**Passage to read**.
If you have a created a KB that meets all the requirements mentioned above and want to use it, then enter the id of that KB in the code cell below. If not, this notebook will automatically retrieve the id of the first available KB that meets all the requirements, when you run the cells further down. 

In [None]:
kb_id = ''

Run the following cell to verify the specified KB or to retrieve the first available KB that meets all the requirements. In the process, retreive the S3 bucket name that is set as the data source for this KB.

In [None]:
# Note: 'get_kb_that_meets_requirements' available through ./scripts/helper_functions.py
kb_id, ds_id, s3_bucket_name, aoss_collection_arn = get_kb_that_meets_requirements(bedrock_agt_client, kb_id)

###  J. Get Bedrock Agent details <a id='Get%20Bedrock%20Agent%20details'></a>

<div class="alert alert-block alert-info">
<b>Note:</b> For the purpose of running this notebook, a new Bedrock Agent along with an agent alias must be created in the same AWS Region as Amazon Bedrock that was configured in Step 1E of this notebook. This Agent will be standalone and not connected to the Knowledge Base (KB).
<p>This agent and it's alias must meet the following requirements:
    <ul>
        <li>Both the agent and it's alias must be in 'PREPARED' status.</li>
    </ul>
</p>
<p>
In addition, the agent must have an <a href="https://docs.aws.amazon.com/bedrock/latest/userguide/agents-action-create.html">Action Group</a> associated with it. This Action Group must have an AWS Lambda function associated with it to perform the web search.

**Action item A**.
Answer these from the notebook passage:
(i) What will the notebook do if no KB id is entered?
(ii) What status must both the agent and its alias be in?
(iii) What must be associated with the Action Group, and for what purpose?
**Action item B**.
Reproduce the notebook passage word for word, from "<p>This agent and" up to and including "the web search.".

**The data**.
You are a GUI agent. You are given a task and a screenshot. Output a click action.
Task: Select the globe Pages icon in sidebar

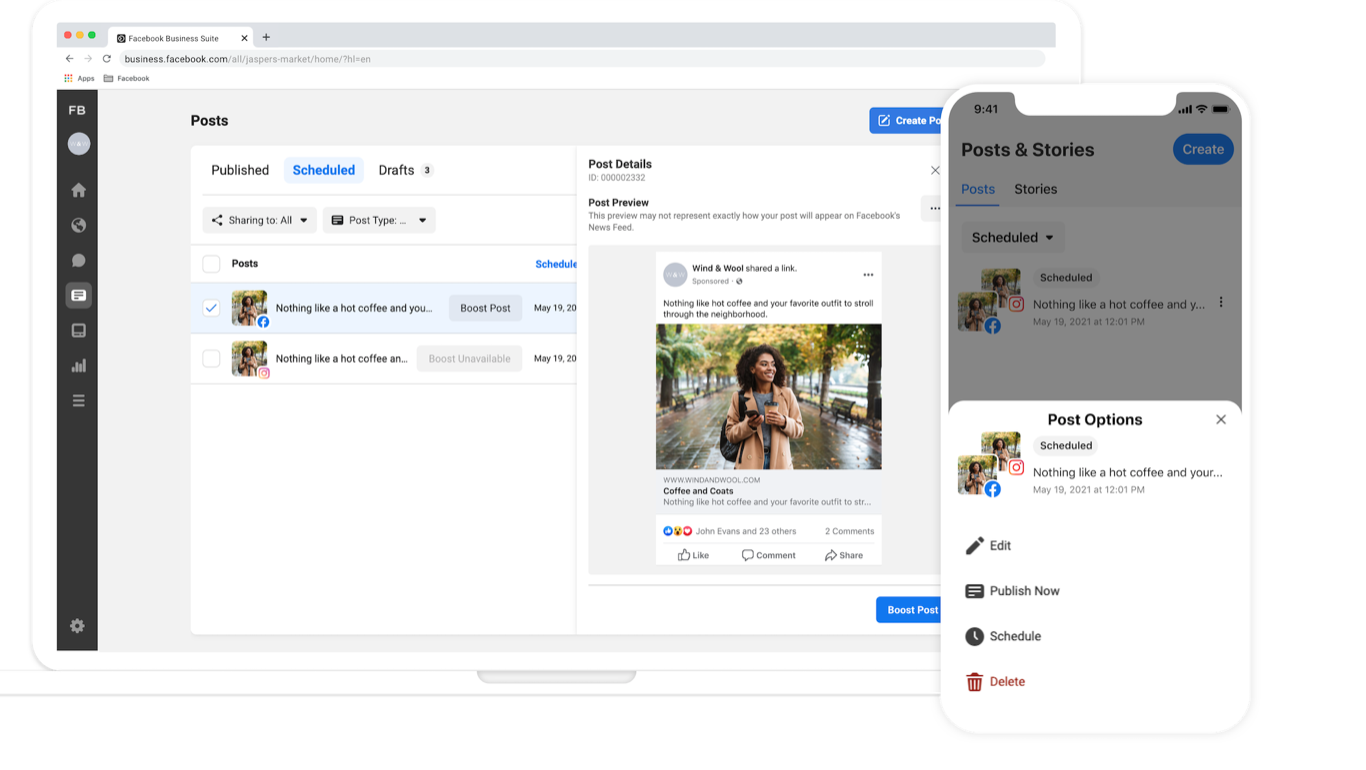[x=77, y=225]
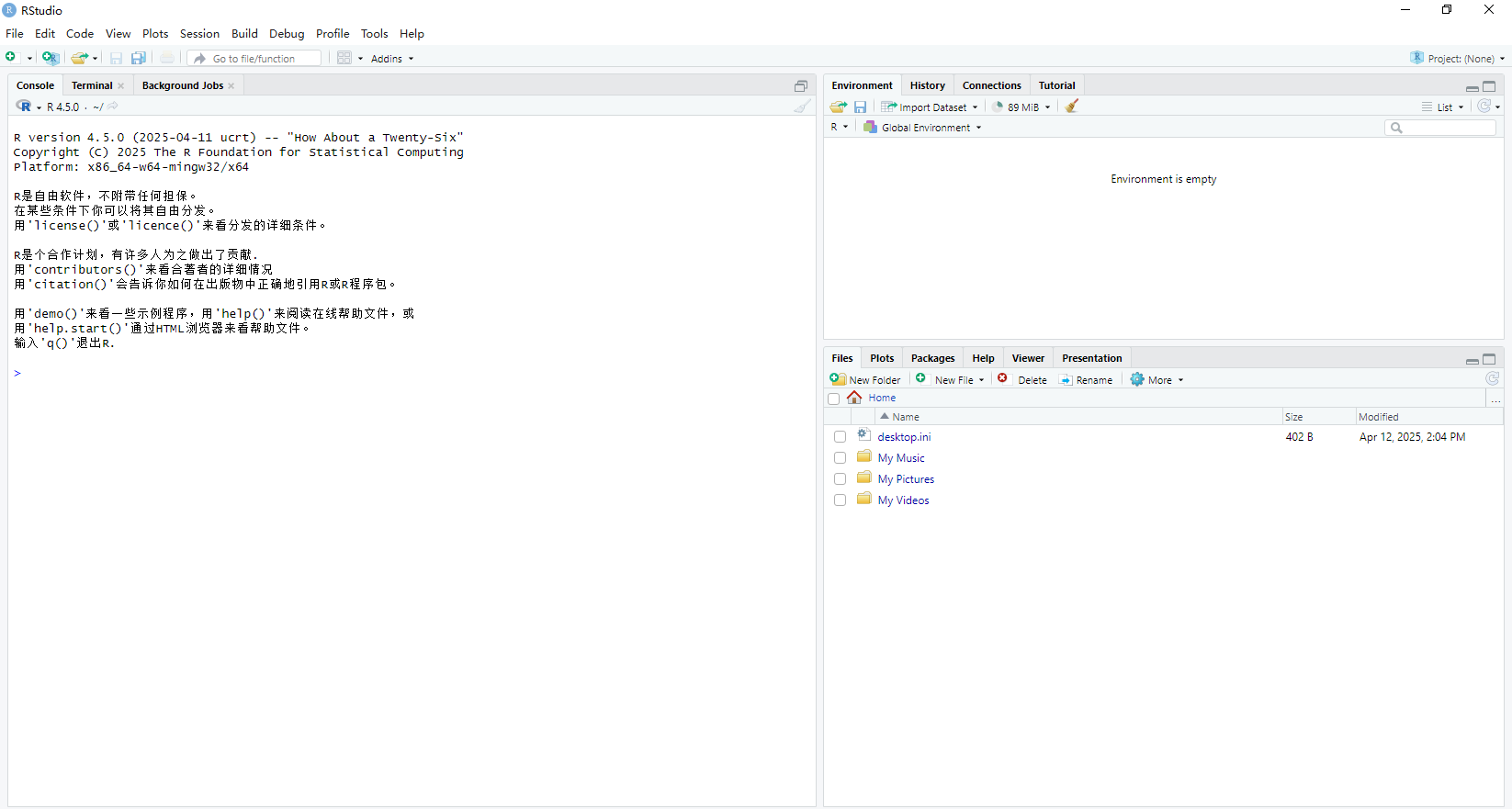1512x809 pixels.
Task: Expand the Global Environment dropdown
Action: 923,128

**Problem solution A**.
(i) When the cells further down are run, it will automatically retrieve the id of the first available KB that meets all the requirements.
(ii) 'PREPARED' status.
(iii) An AWS Lambda function, to perform the web search.

**Problem solution B**.
<p>This agent and it's alias must meet the following requirements:
    <ul>
        <li>Both the agent and it's alias must be in 'PREPARED' status.</li>
    </ul>
</p>
<p>
In addition, the agent must have an <a href="https://docs.aws.amazon.com/bedrock/latest/userguide/agents-action-create.html">Action Group</a> associated with it. This Action Group must have an AWS Lambda function associated with it to perform the web search.